Microbe-turned-Goliath | Inquirer Opinion
Human Face


Speculations are rife on the true origin of the deadly coronavirus or COVID-19 that has claimed the lives of more than 3,000 human beings worldwide since the first outbreak in China two months ago. (For the latest, use the coronavirus infection tracker on the internet.)

The speculations posted online range from the bizarre to the terrifying. The hilarious provides comic relief for the hypochondriacs and paranoids of this world.


The official word from world health officials is that the virus could have come from a wildlife market in Wuhan, China, the outbreak’s epicenter. Is that all there is to know? To put it a certain way, are they busy keeping us in the dark?

Is the rogue virus an escapee from a mad scientist’s lab? How did it find its way out of a secret lab that creates deadly microbes for biological warfare? An experiment gone awry? Whose pet mutant was it? Never have the words “gone viral” become so literally true.

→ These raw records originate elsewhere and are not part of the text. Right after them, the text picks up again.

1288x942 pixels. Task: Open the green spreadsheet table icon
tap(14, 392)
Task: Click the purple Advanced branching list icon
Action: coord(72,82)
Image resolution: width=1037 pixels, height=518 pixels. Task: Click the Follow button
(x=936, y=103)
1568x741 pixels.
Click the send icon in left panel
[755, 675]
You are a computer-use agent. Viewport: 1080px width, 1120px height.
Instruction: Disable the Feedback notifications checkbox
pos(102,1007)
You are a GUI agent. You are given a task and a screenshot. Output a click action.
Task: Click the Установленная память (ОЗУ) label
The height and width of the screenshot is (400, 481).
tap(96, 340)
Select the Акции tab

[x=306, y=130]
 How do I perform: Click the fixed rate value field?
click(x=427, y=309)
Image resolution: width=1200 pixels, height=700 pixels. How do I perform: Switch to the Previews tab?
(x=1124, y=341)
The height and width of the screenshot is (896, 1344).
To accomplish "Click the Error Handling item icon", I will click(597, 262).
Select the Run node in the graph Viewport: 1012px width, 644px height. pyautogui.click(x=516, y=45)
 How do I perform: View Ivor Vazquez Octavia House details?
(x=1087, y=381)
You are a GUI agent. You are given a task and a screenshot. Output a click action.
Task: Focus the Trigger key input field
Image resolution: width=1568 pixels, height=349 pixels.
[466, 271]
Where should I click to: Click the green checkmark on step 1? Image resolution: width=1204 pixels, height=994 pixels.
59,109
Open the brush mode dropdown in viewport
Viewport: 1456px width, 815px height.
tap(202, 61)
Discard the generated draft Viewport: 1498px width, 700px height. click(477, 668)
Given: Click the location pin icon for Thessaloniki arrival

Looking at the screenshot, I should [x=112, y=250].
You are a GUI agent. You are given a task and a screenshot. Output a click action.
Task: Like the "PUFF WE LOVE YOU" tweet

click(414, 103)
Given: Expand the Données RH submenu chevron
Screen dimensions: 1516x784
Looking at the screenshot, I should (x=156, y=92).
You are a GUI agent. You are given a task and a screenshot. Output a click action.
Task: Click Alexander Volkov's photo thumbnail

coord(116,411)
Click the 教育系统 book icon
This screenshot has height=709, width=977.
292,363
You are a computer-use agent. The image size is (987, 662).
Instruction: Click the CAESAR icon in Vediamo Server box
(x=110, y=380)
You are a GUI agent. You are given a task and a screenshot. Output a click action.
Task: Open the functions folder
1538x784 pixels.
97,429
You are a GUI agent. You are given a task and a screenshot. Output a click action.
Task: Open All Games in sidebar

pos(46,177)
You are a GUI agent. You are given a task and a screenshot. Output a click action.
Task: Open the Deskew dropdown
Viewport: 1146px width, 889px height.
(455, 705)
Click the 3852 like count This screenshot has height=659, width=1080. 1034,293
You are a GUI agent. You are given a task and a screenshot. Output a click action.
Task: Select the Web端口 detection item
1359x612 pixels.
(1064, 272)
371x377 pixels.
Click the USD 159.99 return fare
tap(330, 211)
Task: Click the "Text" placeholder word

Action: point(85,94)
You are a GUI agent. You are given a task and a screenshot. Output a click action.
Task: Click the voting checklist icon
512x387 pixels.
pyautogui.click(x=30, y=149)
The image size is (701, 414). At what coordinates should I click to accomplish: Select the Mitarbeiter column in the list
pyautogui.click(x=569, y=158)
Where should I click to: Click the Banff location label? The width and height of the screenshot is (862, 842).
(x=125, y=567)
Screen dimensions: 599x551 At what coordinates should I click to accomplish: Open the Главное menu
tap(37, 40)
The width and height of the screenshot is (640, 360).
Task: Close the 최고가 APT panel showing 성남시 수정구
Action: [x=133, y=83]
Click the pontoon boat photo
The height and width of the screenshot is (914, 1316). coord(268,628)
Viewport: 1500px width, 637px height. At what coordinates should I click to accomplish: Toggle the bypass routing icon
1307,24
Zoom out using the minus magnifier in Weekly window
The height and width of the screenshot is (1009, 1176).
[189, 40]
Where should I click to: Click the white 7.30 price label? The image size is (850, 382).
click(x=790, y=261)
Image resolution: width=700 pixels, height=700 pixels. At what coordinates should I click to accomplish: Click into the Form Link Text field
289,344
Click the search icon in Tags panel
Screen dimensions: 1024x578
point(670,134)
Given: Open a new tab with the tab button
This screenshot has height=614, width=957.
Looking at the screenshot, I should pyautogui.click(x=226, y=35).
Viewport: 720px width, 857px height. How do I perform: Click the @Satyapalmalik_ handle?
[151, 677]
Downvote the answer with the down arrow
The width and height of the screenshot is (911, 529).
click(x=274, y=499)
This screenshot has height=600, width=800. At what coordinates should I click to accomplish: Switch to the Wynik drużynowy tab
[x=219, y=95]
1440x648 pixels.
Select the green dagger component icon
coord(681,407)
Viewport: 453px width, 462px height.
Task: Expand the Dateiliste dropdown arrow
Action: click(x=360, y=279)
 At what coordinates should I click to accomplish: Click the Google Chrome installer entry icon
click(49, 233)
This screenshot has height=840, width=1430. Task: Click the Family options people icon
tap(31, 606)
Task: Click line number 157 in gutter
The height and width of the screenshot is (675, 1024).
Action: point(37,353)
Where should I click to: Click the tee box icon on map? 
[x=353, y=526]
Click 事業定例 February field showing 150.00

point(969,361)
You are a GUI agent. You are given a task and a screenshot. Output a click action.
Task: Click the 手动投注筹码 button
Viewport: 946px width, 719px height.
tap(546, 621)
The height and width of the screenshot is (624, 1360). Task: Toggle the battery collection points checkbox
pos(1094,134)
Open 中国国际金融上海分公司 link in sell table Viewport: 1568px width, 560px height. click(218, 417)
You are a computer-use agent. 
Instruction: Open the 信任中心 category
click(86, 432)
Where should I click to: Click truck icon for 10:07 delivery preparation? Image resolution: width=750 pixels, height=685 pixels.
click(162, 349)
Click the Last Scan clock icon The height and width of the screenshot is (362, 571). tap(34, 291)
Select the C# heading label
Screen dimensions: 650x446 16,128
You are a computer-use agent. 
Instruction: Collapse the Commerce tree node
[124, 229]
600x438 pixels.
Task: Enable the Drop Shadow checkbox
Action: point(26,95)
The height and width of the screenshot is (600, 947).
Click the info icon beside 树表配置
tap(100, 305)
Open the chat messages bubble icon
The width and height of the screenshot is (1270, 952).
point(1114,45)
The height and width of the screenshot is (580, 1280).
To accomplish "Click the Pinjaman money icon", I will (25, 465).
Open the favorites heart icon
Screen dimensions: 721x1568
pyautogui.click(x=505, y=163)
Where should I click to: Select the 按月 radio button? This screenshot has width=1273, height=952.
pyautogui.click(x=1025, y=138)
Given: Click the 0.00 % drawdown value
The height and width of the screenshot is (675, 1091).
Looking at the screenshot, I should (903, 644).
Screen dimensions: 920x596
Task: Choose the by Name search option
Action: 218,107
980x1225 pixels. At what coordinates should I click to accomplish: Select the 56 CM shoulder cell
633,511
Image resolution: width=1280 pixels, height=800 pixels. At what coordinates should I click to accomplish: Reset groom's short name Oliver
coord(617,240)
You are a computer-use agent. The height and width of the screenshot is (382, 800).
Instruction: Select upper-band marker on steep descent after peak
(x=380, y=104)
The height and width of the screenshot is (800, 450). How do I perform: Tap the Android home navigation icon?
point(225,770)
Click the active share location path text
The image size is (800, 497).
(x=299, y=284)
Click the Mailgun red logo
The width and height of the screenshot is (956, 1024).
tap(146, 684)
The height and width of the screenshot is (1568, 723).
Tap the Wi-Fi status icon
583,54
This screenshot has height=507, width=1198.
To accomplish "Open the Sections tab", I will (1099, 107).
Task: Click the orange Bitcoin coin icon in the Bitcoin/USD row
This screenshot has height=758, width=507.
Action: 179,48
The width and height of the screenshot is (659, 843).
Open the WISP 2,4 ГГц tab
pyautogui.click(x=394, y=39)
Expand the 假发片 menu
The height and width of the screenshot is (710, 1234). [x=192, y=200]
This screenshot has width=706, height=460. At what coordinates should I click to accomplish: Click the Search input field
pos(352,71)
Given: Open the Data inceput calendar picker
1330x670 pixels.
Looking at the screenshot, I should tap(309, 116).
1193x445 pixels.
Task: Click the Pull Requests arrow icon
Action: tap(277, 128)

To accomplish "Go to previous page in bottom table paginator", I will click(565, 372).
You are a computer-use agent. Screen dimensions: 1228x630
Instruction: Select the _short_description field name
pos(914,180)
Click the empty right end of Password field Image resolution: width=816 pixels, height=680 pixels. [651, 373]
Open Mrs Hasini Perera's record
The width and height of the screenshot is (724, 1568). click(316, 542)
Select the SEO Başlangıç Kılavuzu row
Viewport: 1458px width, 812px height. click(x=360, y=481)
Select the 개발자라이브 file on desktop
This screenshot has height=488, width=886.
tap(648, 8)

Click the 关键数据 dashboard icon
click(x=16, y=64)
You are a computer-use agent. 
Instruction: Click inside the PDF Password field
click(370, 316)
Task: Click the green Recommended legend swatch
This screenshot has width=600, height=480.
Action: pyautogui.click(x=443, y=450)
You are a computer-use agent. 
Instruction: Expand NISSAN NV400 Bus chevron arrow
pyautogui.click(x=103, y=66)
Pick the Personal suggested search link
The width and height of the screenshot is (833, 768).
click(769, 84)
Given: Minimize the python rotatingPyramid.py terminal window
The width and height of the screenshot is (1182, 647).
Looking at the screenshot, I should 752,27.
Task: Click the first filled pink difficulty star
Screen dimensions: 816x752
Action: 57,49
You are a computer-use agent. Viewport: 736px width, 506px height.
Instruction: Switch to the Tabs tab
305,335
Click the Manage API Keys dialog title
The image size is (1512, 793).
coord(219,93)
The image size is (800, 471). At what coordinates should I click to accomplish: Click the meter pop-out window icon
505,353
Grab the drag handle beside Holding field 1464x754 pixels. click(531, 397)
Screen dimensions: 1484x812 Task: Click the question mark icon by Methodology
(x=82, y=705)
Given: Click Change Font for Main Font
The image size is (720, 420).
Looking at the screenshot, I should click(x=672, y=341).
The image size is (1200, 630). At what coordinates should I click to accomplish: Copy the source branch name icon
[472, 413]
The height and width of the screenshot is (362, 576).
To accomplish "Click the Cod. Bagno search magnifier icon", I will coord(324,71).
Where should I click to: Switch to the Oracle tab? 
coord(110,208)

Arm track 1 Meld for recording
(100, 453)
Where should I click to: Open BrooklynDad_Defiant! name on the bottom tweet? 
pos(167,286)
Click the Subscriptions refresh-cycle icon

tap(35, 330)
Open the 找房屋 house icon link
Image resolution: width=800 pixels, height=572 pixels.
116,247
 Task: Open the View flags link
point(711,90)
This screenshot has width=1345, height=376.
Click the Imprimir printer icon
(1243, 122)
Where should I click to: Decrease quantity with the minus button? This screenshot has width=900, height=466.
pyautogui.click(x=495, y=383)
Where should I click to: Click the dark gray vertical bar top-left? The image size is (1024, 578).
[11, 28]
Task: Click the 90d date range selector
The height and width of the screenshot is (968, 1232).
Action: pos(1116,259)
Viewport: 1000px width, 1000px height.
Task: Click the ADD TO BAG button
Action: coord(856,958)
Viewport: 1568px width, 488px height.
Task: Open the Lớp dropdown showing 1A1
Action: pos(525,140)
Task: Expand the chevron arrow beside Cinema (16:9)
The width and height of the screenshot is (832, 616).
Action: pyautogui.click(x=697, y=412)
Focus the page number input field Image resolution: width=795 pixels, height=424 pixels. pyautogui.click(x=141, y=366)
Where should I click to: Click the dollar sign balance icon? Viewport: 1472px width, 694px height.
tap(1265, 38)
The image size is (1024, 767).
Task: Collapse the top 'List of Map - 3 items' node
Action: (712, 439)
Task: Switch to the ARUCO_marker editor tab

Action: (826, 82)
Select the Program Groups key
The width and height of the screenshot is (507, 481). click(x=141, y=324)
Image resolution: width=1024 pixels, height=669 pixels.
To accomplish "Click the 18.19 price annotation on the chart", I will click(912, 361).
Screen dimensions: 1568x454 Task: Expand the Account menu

When I dropped by a bargain bookstore for great finds, I asked the guy at the counter if bookworms have been looking for Dean Koontz’s novel “The Eyes of Darkness.” Many, he replied. In his 1981 novel, Koontz describes Wuhan-400 as “China’s most important and dangerous new biological weapon in a decade.” Prophetic, readers gasp.

I have the e-book version sent to me by a fellow journo.

COVID-19 has become a Goliath threatening economies, communities, nations, and many facets of our existence. Think civilization (and ancient) that is China, now an ailing dragon in intensive care.

I did some kind of speed-reading exercise and scanned the papers for the coronavirus. COVID-19 was popping out of the pages.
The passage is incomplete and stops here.